Sunday, April 15, 2012

just your average


I have to say - this pork roast wasn't terribly much to write home about. It's possible I didn't know what kind of cut I had to work with - I mean "pork roast" is a fairly general description. Would it have helped if I kept braising it until it did yield? Maybe. But it was late, and we were hungry, and it was fine, if dry in spots.

The gravy was gravy, though. So good. I'm not sure I cooked the roux quite long enough - it's hard to determine whether your roux has reached that well-toasted peanut butter-colored stage when I feel it immediately hits that color from picking up the porky bits from searing the meat.

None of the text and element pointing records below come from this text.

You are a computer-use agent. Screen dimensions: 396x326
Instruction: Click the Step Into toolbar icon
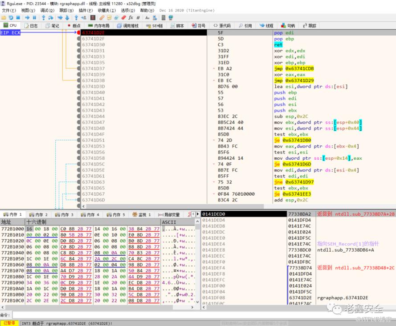coord(44,17)
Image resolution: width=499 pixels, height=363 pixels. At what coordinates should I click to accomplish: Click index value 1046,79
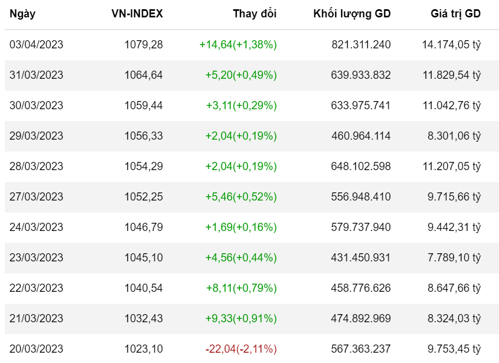point(144,227)
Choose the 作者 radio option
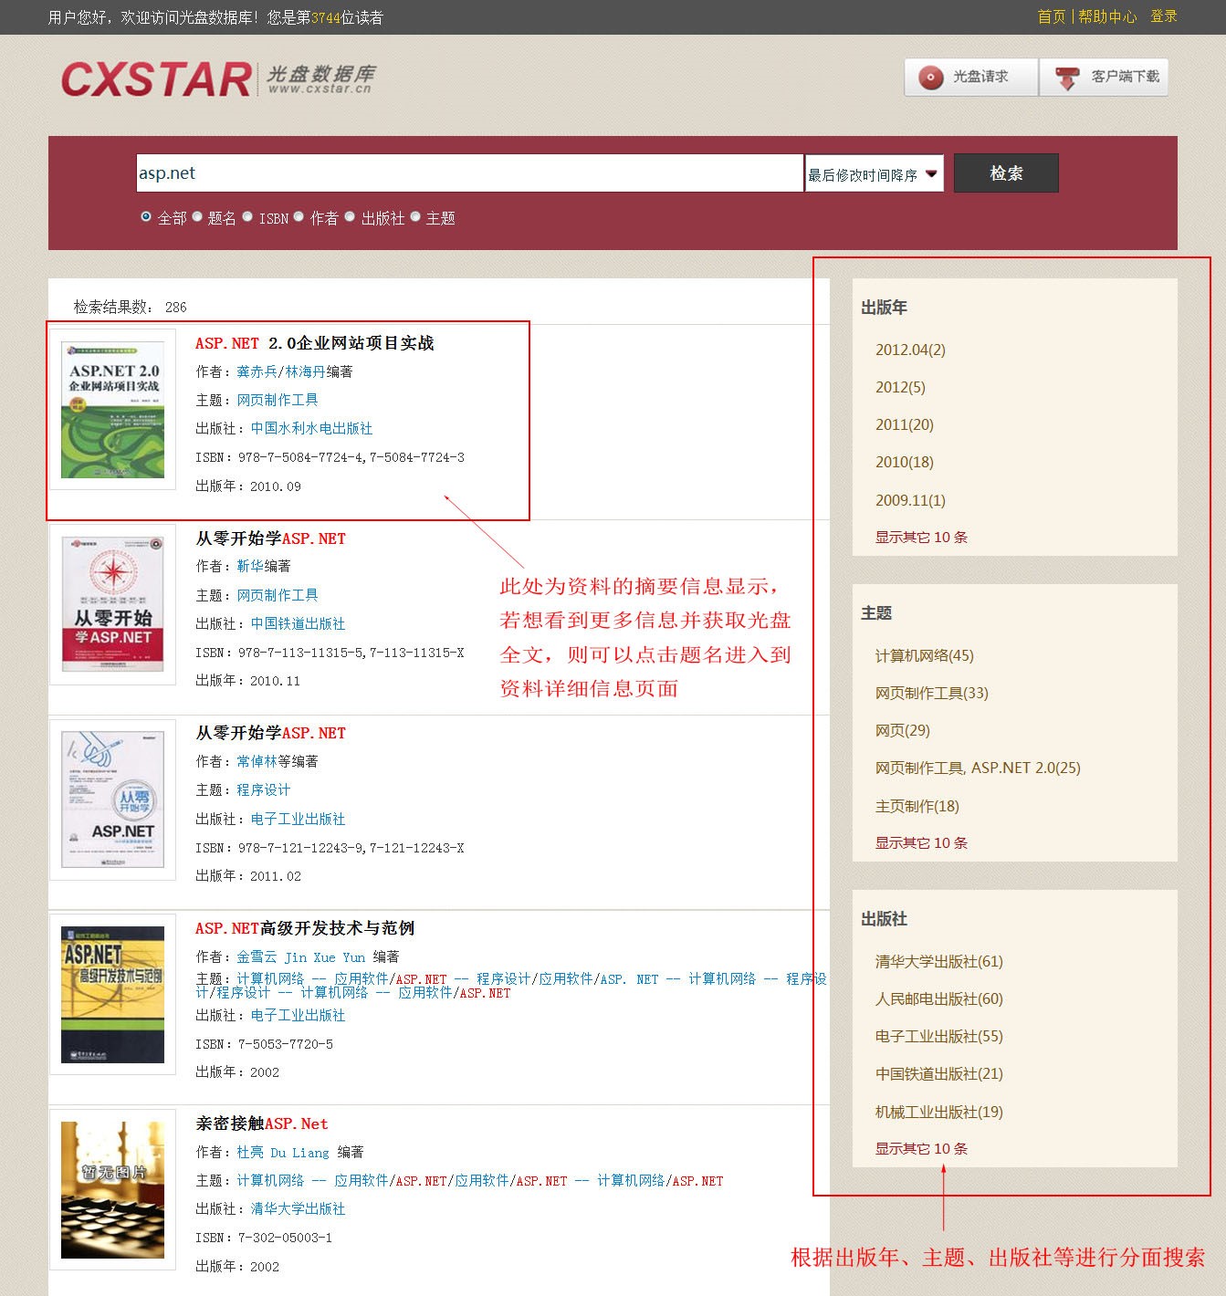The width and height of the screenshot is (1226, 1296). (x=299, y=217)
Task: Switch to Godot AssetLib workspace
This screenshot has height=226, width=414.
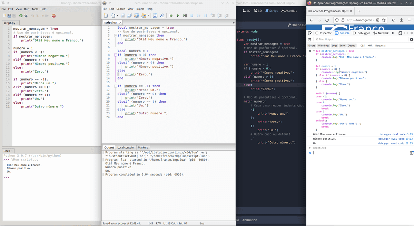Action: click(x=289, y=11)
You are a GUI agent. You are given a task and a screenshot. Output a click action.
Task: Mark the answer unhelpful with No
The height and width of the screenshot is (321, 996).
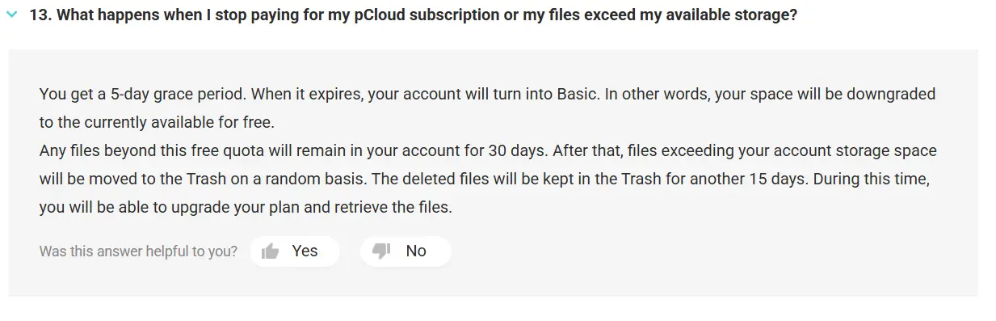coord(406,251)
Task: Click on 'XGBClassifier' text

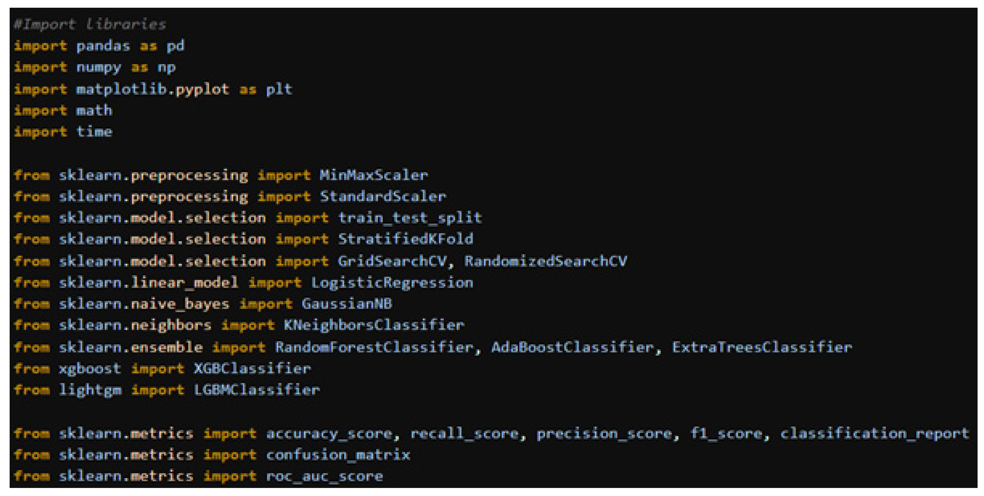Action: [252, 368]
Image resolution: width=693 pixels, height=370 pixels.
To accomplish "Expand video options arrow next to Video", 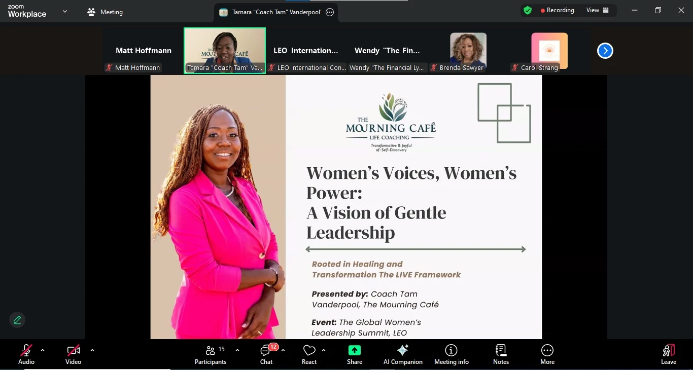I will [92, 350].
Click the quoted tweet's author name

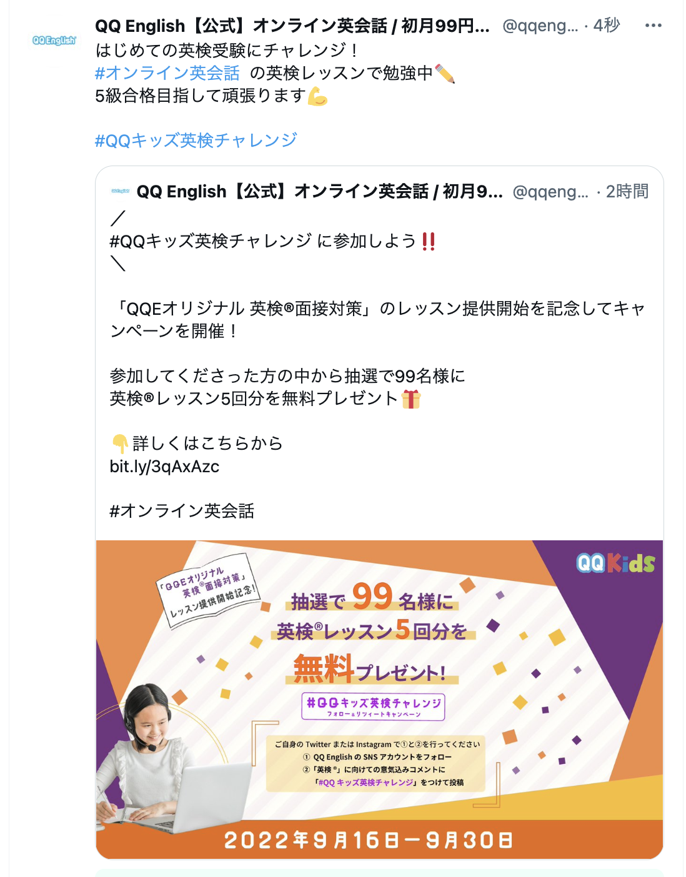[320, 191]
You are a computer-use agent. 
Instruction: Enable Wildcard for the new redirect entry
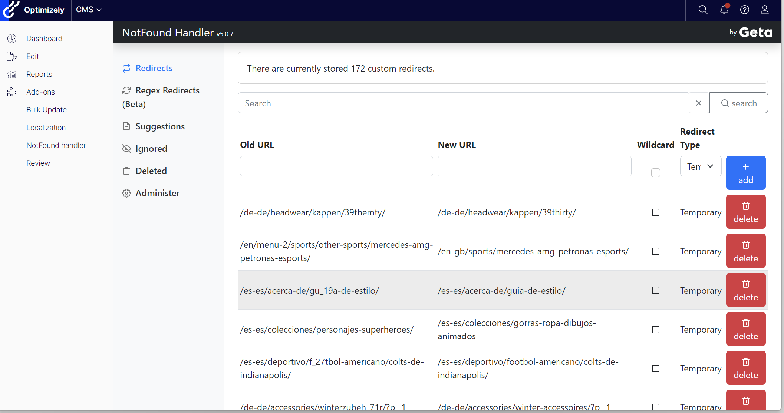point(655,173)
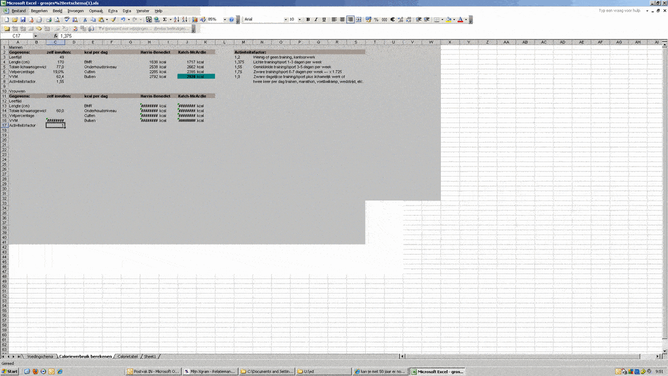Expand the 85% zoom dropdown
The width and height of the screenshot is (668, 376).
(x=225, y=19)
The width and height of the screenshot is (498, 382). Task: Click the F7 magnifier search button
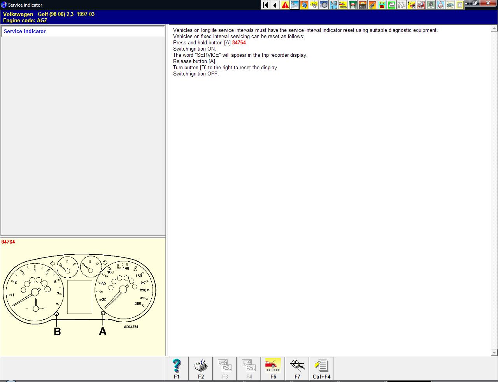point(297,368)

It just started smelling like well-done popcorn, and I figured I should stop before it started smelling like burnt popcorn. No one needs that.

The creamed spinach next to it, though? To die. Just 1 T. butter + 1 T. flour cooked to less than peanut butter-colored, 1 lb. wilted spinach and 1 c. cream. Cooked slowly until most of the liquid had evaporated. I could have made that whole thing dinner. Swoon.

Smothered Pork Roast
adapted slightly from The Amateur Gourmet

1 5-lb. boneless pork roast
salt and pepper
2 large onions, thinly sliced
8 garlic cloves, thinly sliced
3 T. fresh thyme leaves
1 T. fresh rosemary, chopped
2 T. olive oil
8 T. butter
1/2 c. all-purpose flour
4 c. chicken broth

1. Preheat the oven to 275 degrees.

2. Season the pork very generously with salt and pepper, rubbing the seasonings into the fat and flesh of the meat. Set the roast aside for at least 30 minutes or up to 1 hour at room temperature.

3. Combine the onions, garlic, thyme and rosemary in a medium mixing bowl and toss to combine.

4. Heat the vegetable oil in a Dutch oven over medium-high heat. When the oil is very hot, sear the meat on all sides until deeply browned and crusty, 10 to 12 minutes total.

5. Transfer the meat to a plate, reduce the heat to medium, and then stir in the butter. When the butter has melted, stir in the flour to make a roux and continue to cook, stirring, until the roux turns a dark peanut butter color, about 10 minutes.

6. Add the onion mixture and cook, stirring, until all the ingredients are well-coated and the mixture is thick. Stir in the chicken broth and bring to a simmer, stirring constantly. Return the pork to the Dutch oven, spoon some of the onion mixture over the meat, cover, and roast for about 3 hours, turning and basting the pork every 30 minutes or so, until the meat will break apart when pressed gently with a fork. Serve sliced over the grain of your choice.